Provided data Start Marker

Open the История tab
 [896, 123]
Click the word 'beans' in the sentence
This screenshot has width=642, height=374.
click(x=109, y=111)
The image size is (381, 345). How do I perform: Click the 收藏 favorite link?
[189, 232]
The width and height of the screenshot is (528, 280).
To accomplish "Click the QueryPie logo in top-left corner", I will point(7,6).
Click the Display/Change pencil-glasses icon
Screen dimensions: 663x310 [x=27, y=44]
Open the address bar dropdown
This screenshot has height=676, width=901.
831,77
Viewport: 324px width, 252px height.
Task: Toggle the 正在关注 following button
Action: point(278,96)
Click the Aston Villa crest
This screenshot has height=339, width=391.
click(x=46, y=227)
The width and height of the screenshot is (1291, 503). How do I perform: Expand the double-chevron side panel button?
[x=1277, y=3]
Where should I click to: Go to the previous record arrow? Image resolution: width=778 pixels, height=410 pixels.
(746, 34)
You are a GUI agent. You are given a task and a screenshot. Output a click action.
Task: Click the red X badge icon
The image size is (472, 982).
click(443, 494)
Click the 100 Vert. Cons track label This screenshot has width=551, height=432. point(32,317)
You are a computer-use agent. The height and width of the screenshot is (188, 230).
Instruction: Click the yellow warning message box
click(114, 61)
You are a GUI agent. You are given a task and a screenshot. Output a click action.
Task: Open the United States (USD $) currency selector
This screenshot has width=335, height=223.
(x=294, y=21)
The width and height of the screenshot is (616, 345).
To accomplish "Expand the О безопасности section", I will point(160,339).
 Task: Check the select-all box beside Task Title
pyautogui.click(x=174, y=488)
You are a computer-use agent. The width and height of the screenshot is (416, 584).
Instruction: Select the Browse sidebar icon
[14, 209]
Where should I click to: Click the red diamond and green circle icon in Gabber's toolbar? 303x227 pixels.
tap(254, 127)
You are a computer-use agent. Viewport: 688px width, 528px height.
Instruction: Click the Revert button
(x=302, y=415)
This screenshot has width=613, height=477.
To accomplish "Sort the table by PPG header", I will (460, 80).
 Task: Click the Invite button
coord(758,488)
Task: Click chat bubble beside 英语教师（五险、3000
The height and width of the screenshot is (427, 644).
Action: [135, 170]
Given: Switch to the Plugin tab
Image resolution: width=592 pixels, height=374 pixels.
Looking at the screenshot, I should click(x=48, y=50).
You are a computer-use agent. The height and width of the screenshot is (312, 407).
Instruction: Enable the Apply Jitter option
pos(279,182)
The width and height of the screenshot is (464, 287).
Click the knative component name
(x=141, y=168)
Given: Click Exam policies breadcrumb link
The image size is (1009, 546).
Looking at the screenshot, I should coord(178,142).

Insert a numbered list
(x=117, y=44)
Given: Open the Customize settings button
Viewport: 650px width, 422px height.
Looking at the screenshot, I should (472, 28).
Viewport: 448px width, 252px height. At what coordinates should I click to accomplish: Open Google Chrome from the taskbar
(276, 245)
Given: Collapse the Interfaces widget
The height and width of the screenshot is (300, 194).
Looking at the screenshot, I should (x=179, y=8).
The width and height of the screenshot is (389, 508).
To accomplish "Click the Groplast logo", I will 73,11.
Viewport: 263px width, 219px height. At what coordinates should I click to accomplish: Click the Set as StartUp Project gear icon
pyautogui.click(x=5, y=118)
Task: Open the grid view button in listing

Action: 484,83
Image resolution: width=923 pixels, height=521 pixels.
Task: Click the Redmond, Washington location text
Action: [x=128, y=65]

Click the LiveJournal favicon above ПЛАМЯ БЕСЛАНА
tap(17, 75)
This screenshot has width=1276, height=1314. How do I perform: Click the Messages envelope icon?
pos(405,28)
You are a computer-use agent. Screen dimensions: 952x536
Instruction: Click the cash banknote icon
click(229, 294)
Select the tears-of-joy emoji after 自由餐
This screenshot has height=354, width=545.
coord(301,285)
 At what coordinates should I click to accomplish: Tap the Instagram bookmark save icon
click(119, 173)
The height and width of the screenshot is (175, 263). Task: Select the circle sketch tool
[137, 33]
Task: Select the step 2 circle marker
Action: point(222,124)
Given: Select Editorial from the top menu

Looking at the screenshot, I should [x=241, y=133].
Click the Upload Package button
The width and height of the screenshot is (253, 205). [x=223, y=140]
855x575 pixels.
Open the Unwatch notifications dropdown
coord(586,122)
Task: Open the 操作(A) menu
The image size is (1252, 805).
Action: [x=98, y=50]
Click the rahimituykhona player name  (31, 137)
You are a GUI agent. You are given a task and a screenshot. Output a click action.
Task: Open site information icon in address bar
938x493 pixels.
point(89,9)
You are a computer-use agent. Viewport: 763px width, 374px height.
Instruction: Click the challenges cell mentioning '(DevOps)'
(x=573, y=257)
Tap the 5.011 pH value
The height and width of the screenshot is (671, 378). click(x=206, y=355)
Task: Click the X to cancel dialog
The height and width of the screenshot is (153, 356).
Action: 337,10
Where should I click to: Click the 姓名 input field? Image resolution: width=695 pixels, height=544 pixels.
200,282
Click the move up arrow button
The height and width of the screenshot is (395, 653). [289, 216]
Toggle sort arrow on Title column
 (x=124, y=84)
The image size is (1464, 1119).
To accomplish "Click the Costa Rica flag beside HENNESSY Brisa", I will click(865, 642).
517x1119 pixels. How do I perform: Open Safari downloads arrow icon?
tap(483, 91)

Provided data End Marker

**About this exercise:**
Report how many lines of the entries hold the word "will". Nothing else is needed.

**Task result:**
5